[Selected passage]
CHARLESTON, W.Va. -- Nearly two years after state officials used federal stimulus money to buy $24 million worth of Internet routers, 366 of the devices remain boxed up at storage sites in West Virginia.
State officials purchased the routers in July 2010 with plans to distribute the equipment to county courthouses, schools, jails, libraries and health-care clinics as part of $126 million high-speed Internet expansion project funded by the federal economic stimulus.
But more than half of the stored routers -- 186 -- currently don't have designated places to put them. What's more, the 366 boxed-up routers came with a five-year service warranty, so the state has already lost two years of free maintenance on the equipment.
Members of the state's broadband project team said they are working with federal officials to ensure every router winds up at a public facility in West Virginia. The routers cost $22,600 each.
"We're going to hit all the designated numbers as part of the grant," said John Dunlap, a state Office of Technology director assigned to the project. "There's no story here. We're going to find homes for these routers."

[Tasks and exercises]
(A) Write out the part of the router article that begins with the words "CHARLESTON, W.Va. -- Nearly" and ends with "on the equipment.".
(B) According to the router article, what was the cost of each router?

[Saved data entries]
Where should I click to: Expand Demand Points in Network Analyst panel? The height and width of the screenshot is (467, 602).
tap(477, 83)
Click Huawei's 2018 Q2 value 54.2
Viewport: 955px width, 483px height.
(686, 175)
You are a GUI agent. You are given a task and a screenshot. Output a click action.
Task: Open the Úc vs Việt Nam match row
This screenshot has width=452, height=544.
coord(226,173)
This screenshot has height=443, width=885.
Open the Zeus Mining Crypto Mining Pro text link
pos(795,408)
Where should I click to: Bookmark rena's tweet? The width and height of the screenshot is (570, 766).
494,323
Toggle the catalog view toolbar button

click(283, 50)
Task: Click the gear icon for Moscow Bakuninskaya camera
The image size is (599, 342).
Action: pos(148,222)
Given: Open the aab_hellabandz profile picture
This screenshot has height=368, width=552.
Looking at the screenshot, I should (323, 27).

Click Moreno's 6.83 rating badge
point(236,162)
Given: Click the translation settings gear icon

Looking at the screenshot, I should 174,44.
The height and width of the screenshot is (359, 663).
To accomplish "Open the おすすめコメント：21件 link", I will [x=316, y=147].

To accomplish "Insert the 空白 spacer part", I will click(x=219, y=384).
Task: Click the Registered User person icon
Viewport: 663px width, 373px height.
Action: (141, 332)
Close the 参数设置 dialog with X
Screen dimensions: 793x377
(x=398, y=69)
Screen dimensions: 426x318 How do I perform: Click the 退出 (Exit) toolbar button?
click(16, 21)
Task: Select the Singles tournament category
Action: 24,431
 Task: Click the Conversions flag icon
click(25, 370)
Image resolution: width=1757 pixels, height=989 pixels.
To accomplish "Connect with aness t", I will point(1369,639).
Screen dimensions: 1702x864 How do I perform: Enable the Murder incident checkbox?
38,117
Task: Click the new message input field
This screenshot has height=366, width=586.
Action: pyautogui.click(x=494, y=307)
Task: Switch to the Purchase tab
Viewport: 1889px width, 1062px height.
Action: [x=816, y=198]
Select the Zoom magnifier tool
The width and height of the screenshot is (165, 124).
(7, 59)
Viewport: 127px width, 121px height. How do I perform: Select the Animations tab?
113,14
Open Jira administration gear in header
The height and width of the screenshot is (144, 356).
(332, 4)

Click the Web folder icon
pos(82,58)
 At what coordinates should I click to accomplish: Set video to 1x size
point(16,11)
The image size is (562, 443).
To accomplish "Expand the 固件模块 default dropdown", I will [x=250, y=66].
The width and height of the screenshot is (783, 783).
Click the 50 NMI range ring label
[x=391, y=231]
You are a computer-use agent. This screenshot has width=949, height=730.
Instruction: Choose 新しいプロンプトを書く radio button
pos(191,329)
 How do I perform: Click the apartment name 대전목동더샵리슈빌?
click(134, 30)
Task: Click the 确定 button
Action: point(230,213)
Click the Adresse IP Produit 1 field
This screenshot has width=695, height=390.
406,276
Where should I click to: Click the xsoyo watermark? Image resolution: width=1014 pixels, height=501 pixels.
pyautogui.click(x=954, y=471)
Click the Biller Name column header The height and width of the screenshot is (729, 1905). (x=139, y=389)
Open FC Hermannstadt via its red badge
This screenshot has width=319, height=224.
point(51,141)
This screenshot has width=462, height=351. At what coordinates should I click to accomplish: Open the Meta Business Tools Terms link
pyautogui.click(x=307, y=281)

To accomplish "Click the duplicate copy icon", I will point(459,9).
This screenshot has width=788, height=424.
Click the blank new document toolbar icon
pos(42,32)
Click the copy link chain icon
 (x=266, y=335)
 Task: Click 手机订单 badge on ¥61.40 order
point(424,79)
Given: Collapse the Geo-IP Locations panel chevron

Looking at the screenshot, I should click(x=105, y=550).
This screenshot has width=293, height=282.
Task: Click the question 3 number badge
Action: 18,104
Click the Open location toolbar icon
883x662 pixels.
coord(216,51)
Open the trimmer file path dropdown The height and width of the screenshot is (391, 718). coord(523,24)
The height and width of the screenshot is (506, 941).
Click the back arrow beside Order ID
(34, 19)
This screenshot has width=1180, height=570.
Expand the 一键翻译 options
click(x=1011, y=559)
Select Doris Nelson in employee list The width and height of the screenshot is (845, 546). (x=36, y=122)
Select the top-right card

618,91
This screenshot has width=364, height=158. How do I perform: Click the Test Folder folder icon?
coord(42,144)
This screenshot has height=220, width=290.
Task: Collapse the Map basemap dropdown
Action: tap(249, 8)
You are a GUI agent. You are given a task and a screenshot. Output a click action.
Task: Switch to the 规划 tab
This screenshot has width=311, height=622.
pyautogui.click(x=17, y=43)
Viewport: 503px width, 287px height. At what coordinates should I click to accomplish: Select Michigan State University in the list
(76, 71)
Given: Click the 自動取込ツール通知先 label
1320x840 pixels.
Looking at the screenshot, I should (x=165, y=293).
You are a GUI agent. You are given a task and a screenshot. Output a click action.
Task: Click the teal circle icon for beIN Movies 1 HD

[Outputs for the tasks]
(A)
CHARLESTON, W.Va. -- Nearly two years after state officials used federal stimulus money to buy $24 million worth of Internet routers, 366 of the devices remain boxed up at storage sites in West Virginia.
State officials purchased the routers in July 2010 with plans to distribute the equipment to county courthouses, schools, jails, libraries and health-care clinics as part of $126 million high-speed Internet expansion project funded by the federal economic stimulus.
But more than half of the stored routers -- 186 -- currently don't have designated places to put them. What's more, the 366 boxed-up routers came with a five-year service warranty, so the state has already lost two years of free maintenance on the equipment.

(B) $22,600